►

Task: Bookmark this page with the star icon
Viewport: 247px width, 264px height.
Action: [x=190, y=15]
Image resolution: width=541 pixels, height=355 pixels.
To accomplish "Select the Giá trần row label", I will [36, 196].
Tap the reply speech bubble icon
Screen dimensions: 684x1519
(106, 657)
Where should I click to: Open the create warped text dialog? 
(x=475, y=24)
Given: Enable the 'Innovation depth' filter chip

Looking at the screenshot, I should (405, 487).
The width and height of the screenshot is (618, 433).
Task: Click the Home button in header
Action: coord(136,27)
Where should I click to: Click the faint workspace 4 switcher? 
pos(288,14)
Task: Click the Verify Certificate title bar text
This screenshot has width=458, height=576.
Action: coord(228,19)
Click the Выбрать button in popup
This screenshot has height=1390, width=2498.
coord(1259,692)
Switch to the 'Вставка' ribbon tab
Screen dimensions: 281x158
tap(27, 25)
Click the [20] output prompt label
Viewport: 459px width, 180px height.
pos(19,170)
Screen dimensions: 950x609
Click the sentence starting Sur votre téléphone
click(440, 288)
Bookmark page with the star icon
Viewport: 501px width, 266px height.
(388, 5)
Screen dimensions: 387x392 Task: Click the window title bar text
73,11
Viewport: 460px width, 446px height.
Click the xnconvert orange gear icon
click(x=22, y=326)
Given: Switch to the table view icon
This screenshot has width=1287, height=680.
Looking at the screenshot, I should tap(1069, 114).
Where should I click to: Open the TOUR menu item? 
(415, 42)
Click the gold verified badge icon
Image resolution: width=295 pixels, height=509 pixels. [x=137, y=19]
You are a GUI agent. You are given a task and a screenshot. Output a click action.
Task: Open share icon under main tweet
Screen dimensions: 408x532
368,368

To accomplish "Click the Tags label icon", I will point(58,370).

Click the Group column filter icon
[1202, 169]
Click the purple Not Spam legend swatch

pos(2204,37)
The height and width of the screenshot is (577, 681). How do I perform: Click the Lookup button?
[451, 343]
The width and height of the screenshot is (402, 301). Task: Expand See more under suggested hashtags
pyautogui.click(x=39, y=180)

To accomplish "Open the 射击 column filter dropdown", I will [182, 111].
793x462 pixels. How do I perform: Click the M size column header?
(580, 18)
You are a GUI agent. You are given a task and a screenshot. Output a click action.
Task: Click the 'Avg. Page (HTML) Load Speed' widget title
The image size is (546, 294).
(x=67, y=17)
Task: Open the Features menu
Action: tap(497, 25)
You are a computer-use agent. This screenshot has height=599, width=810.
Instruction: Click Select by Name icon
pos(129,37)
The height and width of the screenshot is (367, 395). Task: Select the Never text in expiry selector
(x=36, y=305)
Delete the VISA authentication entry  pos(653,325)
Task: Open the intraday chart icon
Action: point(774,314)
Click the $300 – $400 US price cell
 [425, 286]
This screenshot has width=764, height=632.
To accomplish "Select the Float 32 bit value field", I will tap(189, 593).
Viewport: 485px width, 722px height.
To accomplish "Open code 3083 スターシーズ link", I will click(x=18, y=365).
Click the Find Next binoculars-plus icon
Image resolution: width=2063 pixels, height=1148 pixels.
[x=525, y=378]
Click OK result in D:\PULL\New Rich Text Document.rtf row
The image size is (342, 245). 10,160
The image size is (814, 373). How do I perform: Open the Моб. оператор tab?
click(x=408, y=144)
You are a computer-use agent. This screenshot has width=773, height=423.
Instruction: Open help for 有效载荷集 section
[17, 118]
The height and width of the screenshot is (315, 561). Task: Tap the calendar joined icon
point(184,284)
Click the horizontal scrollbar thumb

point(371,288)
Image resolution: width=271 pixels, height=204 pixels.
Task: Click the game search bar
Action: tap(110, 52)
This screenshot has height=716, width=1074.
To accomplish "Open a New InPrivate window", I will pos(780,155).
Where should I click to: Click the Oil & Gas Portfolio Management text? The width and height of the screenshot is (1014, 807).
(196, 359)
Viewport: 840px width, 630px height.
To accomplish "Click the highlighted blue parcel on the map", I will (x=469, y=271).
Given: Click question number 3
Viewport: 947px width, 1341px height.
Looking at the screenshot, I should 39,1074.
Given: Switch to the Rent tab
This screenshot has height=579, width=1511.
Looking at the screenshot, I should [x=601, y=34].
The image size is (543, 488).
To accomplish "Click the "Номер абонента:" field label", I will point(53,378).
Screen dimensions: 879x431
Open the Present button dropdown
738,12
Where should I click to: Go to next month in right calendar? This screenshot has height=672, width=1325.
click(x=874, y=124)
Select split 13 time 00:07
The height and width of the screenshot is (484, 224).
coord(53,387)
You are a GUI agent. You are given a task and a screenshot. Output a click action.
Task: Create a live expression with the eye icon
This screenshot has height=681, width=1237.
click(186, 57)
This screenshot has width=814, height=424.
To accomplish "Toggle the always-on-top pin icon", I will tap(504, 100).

◄

Reproduce the lines verbatim, from the line containing "Delete the VISA" up to and including the line containing "Action: tap(110, 52)".

Delete the VISA authentication entry  pos(653,325)
Task: Open the intraday chart icon
Action: point(774,314)
Click the $300 – $400 US price cell
 [425, 286]
This screenshot has width=764, height=632.
To accomplish "Select the Float 32 bit value field", I will tap(189, 593).
Viewport: 485px width, 722px height.
To accomplish "Open code 3083 スターシーズ link", I will click(x=18, y=365).
Click the Find Next binoculars-plus icon
Image resolution: width=2063 pixels, height=1148 pixels.
[x=525, y=378]
Click OK result in D:\PULL\New Rich Text Document.rtf row
The image size is (342, 245). 10,160
The image size is (814, 373). How do I perform: Open the Моб. оператор tab?
click(x=408, y=144)
You are a computer-use agent. This screenshot has width=773, height=423.
Instruction: Open help for 有效载荷集 section
[17, 118]
The height and width of the screenshot is (315, 561). Task: Tap the calendar joined icon
point(184,284)
Click the horizontal scrollbar thumb

point(371,288)
Image resolution: width=271 pixels, height=204 pixels.
Task: Click the game search bar
Action: tap(110, 52)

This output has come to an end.